04/06/2015 07:00:00 AM

Apr6

Breshit
Genesis 1:1 - 6:8
by Rabbi Edward Feinstein

The Torah has no title page. It has neither an author's introduction nor a preface -- nothing to tell us why the book was written or how it is to be read. Consider, for example, the very first line: "In the beginning, God created the heavens and the earth." (Genesis 1:1)

We find on this line a remarkable comment, but the most famous of Jewish Bible commentators, Rabbi Solomon ben Isaac of eleventh century France, known by the acronym, Rashi: "Why does the Torah begin with Genesis? The Torah should have begun with the verse (Exodus 12:2): 'This month shall mark for you the beginning of the months' which is the first commandment given to Israel. For what reason does the Torah begin with Genesis?"

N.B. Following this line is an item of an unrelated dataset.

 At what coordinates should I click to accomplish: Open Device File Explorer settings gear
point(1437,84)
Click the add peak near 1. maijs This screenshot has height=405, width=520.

Rashi's commentary attempts to provide the Jew with a broad survey of law, theology, and wisdom -- a sort of basic curriculum of Jewish life. Rashi's genius is to state the most comprehensive of questions in the most remarkably concise form. And this one is a gem because within this innocuous question is a world of debate on the nature of Judaism and purpose of the Torah.

Follow Rashi's logic: If the Torah began at Exodus 12, what would we lose? We would Creation, the origins of humanity, the Flood, the Covenant, the lives of forefathers and mothers, the birth and call of Moses. Who would want to delete these stories? Who would expect the Torah to begin at Exodus 12? One who understood Judaism as a system of behavior, a set of religious actions. One who reads Torah solely as a book of law. For if Judaism is only about behavior and Torah entirely law, why waste parchment and ink on stories? Who needs Genesis?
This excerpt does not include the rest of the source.